Step 3: Final layer norm + linear projection
X_final = LayerNorm(X) # shape (5, 768)
logits = X_final @ W_unembed # shape (5, 50257)
W_unembed has shape (768, 50257) — one column per vocabulary token. (In practice, GPT ties this to the transposed embedding matrix to save parameters.)
Step 4: Sample the next token
We only need the last position’s logits (predicting what comes after “the”):
last_logits = logits[-1] # shape (50257,)
probs = softmax(last_logits / T) # T = temperature (post 3)
next_token = sample(probs) # e.g., "mat" (token 17680)
The model outputs “mat” — completing “The cat sat on the mat.”
Parameter Count
Let’s understand where GPT-2 Small’s 117M parameters come from:
| Component | Parameters |
|---|---|
| Token embeddings | 50,257 × 768 = 38.6M |
| Positional embeddings | 1,024 × 768 = 0.8M |
| Per block: Attention (Q,K,V,O matrices) | 4 × (768 × 768) = 2.4M |
| Per block: FFN (W₁, W₂) | (768×3072) + (3072×768) = 4.7M |
| Per block: LayerNorms | ≈ 0.003M |
| 12 blocks × (2.4 + 4.7)M | 85.2M |
| Final LayerNorm + unembedding | ≈ 0.6M |
| Total | ≈ 117M |
GPT-3 uses 175 billion parameters — the same architecture, scaled up: 96 layers, 96 heads, d_model = 12,288. Every forward pass still executes the same sequence of operations you now understand.

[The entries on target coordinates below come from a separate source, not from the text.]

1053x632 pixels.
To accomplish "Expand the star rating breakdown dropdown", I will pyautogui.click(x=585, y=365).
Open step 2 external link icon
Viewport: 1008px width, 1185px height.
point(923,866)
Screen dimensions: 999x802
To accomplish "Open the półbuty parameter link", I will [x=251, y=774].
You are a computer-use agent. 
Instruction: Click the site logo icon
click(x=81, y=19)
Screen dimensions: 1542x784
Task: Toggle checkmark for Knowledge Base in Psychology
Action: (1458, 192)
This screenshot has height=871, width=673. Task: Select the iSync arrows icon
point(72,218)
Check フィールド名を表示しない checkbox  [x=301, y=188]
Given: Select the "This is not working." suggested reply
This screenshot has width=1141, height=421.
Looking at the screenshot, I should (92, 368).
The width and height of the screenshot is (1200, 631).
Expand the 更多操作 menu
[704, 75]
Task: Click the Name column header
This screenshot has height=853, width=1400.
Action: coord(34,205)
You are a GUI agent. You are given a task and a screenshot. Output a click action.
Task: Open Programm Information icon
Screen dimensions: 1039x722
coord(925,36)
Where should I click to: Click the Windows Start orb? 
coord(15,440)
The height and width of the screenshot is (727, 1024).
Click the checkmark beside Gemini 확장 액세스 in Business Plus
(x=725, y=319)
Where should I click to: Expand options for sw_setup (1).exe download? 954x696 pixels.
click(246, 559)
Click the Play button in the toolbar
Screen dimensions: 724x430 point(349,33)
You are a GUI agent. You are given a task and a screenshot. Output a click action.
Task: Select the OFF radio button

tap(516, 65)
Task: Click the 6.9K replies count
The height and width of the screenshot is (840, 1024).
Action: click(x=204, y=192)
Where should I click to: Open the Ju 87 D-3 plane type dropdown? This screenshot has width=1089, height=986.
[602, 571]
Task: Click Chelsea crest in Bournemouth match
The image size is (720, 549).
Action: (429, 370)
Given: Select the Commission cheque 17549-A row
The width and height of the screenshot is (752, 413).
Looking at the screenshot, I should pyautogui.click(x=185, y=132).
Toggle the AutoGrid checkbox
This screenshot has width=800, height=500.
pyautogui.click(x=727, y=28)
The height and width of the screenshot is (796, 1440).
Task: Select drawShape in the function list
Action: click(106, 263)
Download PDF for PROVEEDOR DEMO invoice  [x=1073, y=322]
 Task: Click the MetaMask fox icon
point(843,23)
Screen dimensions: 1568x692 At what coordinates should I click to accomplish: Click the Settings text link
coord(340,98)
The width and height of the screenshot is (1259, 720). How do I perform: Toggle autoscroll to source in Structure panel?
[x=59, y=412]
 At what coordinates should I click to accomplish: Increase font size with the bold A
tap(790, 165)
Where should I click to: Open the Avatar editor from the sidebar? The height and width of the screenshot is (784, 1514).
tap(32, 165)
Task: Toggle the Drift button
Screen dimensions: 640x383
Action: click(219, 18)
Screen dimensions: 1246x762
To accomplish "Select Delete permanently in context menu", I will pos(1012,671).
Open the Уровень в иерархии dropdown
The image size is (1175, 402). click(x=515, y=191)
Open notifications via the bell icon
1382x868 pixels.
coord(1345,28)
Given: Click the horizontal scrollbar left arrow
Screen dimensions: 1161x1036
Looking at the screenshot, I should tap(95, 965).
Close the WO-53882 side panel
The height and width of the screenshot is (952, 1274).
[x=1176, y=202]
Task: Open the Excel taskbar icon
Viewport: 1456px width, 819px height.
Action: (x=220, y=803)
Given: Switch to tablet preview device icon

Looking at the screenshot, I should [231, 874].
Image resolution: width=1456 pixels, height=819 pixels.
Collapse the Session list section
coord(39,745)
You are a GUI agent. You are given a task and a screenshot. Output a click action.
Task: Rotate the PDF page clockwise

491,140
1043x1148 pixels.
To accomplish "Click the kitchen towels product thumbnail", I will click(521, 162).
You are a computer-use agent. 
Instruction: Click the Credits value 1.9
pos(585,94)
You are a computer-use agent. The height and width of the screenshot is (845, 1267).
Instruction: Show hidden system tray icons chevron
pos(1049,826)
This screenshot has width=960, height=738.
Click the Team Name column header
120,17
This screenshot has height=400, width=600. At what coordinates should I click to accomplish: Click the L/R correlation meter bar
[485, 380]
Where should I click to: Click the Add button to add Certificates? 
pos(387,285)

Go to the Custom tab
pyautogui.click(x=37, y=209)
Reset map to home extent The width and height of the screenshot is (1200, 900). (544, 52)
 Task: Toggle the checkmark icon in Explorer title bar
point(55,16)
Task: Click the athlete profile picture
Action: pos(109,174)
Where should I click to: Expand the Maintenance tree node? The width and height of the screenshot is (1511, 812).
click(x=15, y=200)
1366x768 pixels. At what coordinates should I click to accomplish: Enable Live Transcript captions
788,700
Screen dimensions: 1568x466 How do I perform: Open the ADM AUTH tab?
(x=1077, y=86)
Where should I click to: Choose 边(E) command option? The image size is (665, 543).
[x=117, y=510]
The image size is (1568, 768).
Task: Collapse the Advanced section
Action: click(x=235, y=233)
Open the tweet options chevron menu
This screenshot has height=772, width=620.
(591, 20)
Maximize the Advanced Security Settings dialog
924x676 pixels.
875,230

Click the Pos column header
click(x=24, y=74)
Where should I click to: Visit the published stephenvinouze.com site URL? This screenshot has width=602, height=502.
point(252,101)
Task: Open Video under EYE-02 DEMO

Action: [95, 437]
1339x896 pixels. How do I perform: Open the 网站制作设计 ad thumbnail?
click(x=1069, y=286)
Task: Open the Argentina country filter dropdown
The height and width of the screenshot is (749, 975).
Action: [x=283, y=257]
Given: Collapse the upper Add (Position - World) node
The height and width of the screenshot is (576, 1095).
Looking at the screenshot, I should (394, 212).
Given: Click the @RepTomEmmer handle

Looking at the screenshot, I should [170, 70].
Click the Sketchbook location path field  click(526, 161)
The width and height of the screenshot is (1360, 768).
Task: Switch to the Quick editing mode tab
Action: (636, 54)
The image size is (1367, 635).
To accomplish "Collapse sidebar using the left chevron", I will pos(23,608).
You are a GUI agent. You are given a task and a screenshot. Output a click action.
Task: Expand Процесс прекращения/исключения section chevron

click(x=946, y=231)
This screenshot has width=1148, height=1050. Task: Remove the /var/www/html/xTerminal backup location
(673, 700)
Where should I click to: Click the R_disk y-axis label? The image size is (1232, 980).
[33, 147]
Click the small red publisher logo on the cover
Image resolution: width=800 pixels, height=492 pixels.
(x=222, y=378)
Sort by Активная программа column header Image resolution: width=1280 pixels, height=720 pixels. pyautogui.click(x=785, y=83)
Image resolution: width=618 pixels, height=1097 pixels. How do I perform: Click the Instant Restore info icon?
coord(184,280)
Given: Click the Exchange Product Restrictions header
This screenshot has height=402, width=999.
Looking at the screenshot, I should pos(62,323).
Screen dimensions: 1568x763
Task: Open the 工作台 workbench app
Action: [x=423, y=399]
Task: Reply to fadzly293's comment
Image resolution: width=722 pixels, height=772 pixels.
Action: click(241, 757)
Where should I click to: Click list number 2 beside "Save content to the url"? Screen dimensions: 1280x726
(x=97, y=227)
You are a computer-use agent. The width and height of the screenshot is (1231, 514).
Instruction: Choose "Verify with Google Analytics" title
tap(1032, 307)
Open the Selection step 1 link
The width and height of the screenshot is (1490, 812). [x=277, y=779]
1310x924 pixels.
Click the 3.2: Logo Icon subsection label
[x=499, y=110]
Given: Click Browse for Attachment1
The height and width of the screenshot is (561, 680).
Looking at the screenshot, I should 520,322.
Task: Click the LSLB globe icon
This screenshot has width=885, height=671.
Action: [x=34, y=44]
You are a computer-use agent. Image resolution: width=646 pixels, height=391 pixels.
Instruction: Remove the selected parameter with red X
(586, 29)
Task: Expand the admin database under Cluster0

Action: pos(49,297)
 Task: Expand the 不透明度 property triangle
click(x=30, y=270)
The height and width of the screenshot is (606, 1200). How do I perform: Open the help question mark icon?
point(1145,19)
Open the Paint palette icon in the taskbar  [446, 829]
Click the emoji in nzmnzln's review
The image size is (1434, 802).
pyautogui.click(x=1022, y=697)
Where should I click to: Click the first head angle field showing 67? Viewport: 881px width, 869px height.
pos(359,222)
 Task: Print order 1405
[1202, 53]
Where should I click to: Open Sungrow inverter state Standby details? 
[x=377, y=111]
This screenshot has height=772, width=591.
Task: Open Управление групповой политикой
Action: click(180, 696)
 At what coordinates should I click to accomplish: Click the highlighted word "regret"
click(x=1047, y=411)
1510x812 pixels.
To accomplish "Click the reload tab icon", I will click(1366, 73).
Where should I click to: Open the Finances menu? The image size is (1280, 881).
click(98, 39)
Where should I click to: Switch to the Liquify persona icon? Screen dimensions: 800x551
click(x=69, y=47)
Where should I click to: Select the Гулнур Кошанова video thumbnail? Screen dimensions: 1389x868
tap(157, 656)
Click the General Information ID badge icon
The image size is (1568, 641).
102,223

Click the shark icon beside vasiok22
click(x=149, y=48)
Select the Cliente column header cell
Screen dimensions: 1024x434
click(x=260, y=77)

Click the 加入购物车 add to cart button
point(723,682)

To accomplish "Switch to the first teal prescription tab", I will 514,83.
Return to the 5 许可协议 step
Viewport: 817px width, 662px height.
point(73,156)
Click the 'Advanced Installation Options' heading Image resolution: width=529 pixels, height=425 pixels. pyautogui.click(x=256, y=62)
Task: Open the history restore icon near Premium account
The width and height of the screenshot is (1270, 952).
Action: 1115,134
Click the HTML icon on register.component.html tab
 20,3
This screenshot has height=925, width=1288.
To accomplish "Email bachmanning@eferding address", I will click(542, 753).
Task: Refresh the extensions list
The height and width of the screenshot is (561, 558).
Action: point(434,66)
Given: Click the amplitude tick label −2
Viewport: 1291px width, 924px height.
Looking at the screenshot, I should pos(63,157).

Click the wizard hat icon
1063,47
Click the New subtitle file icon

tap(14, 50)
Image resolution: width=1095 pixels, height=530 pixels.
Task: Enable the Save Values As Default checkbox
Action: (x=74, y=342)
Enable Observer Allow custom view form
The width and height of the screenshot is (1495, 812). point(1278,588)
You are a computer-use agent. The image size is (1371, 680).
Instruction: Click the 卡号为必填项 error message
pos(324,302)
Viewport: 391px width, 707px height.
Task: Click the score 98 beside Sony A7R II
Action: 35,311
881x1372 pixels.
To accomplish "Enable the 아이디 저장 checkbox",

What Training Actually Does
During training on a large text corpus, the loss is the average cross-entropy across all positions (here N is sequence length):
L = -(1/N) Σₜ log P(tokenₜ | token₁, ..., tokenₜ₋₁)
For each training step:
- Run a forward pass on a batch of sequences.
- Compute the cross-entropy loss.
- Run backpropagation to compute gradients for all 117M parameters.
- Update all parameters with gradient descent (usually Adam optimiser).
After training on hundreds of billions of tokens, the weights encode enough statistical structure about language that the model can answer questions, write code, translate, summarise, and reason — all from next-token prediction.
Key Takeaways
- A transformer block = MultiHeadAttention + FFN, each wrapped with LayerNorm and a residual connection.
- Layer normalisation stabilises training by keeping activations at a consistent scale.
- Residual connections allow gradients to flow directly to early layers, making deep networks trainable.
- The FFN sublayer applies a two-layer MLP at each position independently, with hidden dimension
4×d_model. - Positional encoding injects position information by adding sinusoidal or learned vectors to token embeddings.
- GPT is decoder-only: it predicts the next token autoregressively using a causally masked transformer stack.
- One forward pass = embed → position encode → N×(LayerNorm+Attention+Residual+LayerNorm+FFN+Residual) → linear → softmax.
You now have the complete mathematical picture of how GPT works, built from nothing but addition, multiplication, and the chain rule. Every “emergent” capability in a language model traces back to these operations, repeated billions of times on billions of tokens.